I was talking to a young author recently and mentioned that while I had very much enjoyed the first half of Gabriel Garcia Marquez’s famous magical realist novel One Hundred Years of Solitude, I hadn’t finished it because it appeared that Garcia Marquez was just making up the rules of his universe as he went along. So, because anything could happen, there didn’t seem much point in sticking around to find out what did happen.
He replied that I had made a big mistake: that Garcia Marquez had at the end pulled together the wildly disparate threads of his multi-generational narrative into a tragic conclusion in which the family can’t escape their genetic flaw.

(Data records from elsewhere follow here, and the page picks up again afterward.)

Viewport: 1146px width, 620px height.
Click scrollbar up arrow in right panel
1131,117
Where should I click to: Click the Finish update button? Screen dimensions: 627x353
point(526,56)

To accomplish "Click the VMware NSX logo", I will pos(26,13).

Later, I said I had also enjoyed the first half of Mikhail Bulgakov’s satirical fantasy about the Devil’s visit to Stalin’s Moscow, The Master and Margarita, but hadn’t finished it. Once again he explained why I had chosen wrongly.

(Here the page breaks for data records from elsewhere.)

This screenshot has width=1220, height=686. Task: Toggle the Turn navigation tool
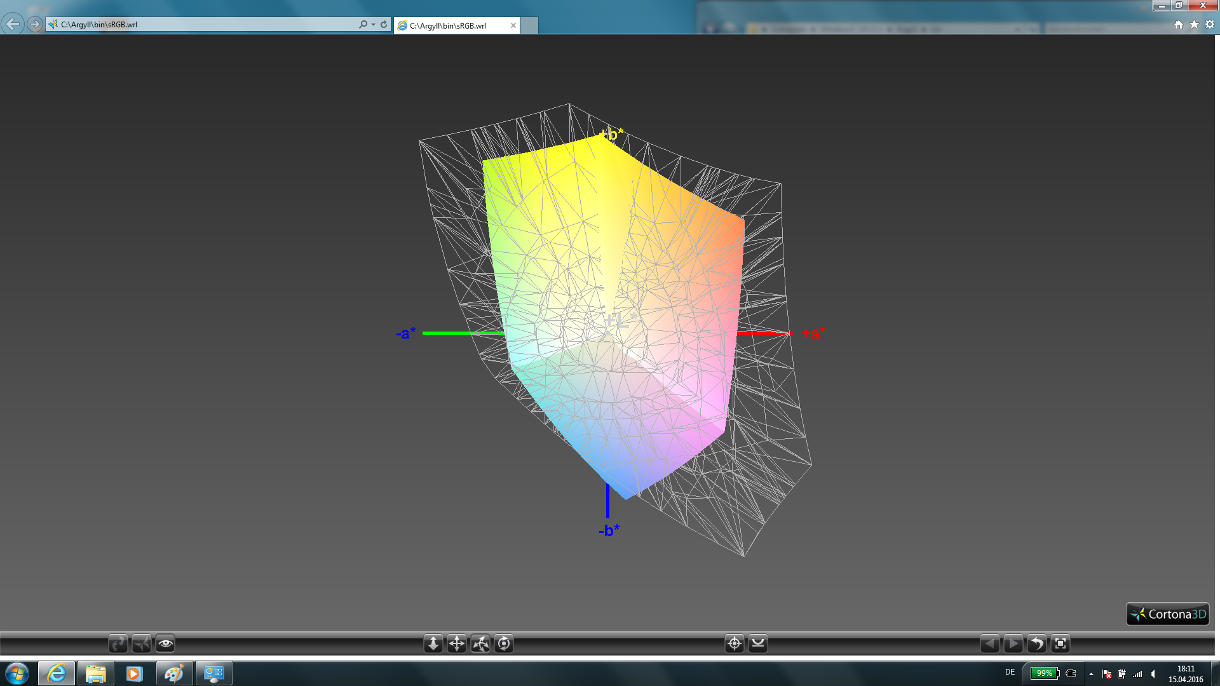tap(480, 644)
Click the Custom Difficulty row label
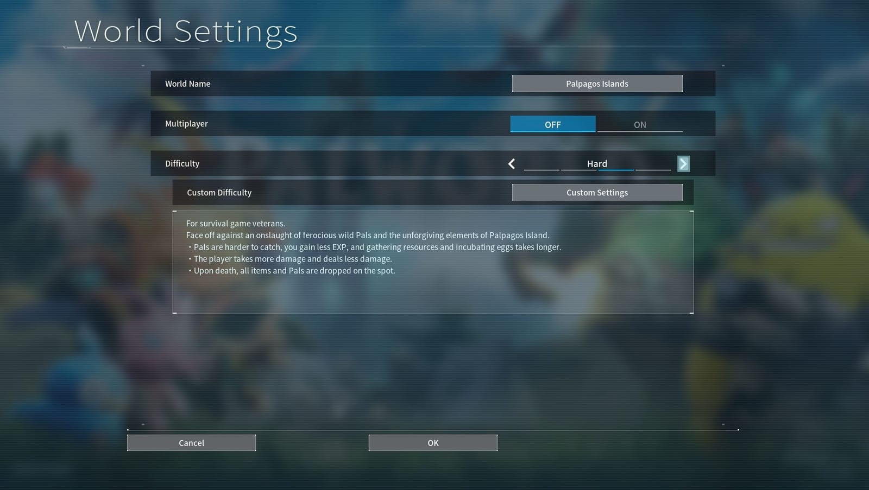The image size is (869, 490). [x=219, y=192]
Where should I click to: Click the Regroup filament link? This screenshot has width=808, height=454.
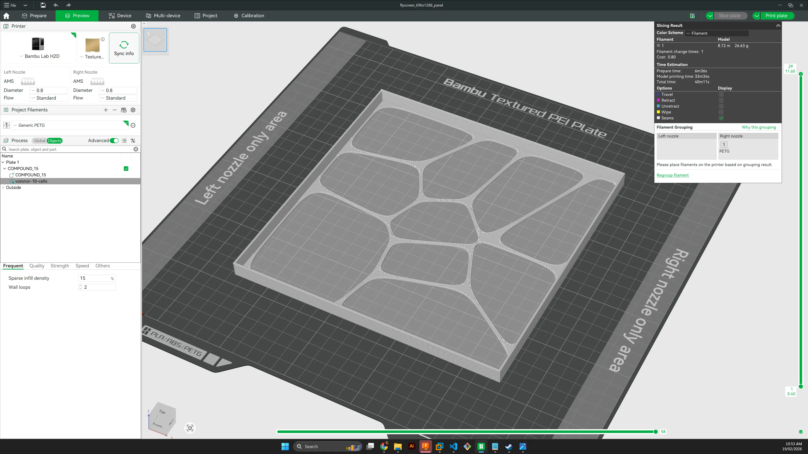tap(672, 175)
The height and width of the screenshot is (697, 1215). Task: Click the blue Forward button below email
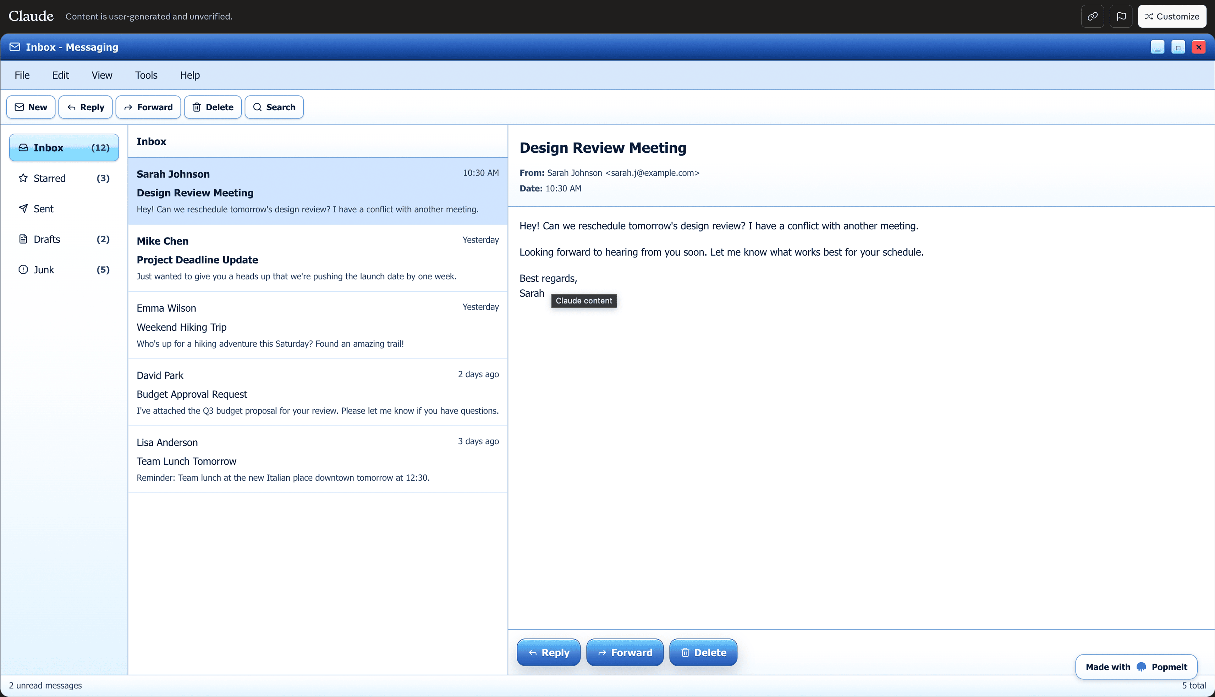(x=625, y=652)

In general, it shouldn’t be surprising when it turns out that your unorthodox opinion of famous books, especially books not in English (considering what a handicap that is for achieving fame), turns out to be wrong and what Doctor Johnson calls “the general opinion of mankind” turns out to be right.
One novel I’m glad I finished due to adolescent stick-to-itiveness was Henry Fielding’s 1749 comic picaresque epic Tom Jones. The novel wanders all over for 800+ pages, but then suddenly in the last 20 pages, the entire seemingly ramshackle plot is tied together as deftly as any country house murder mystery. Samuel Taylor Coleridge remarked, “Upon my word, I think the Oedipus Tyrannus [Sophocles’ Oedipus Rex], [Ben Jonson’s] the Alchemist, and Tom Jones the three most perfect plots ever planned.
What are some novels you are glad, to your surprise, that you finished?
I'm glad that I finished The Master and Margarita. I don't know if you did too, but I found the early Pontius Pilate sections really dragged. But now, having finished it, I look forward to reading it again someday.
BTW, I just got my paperback copy of Noticing. As someone who's only been reading you for a few years now I can't wait to get into it.
J. L. Carr's A Month in the Country starts off as an idyllic English countryside summer story with somewhat meandering observations but the ending was very strong, with philosophic reflections about life and death.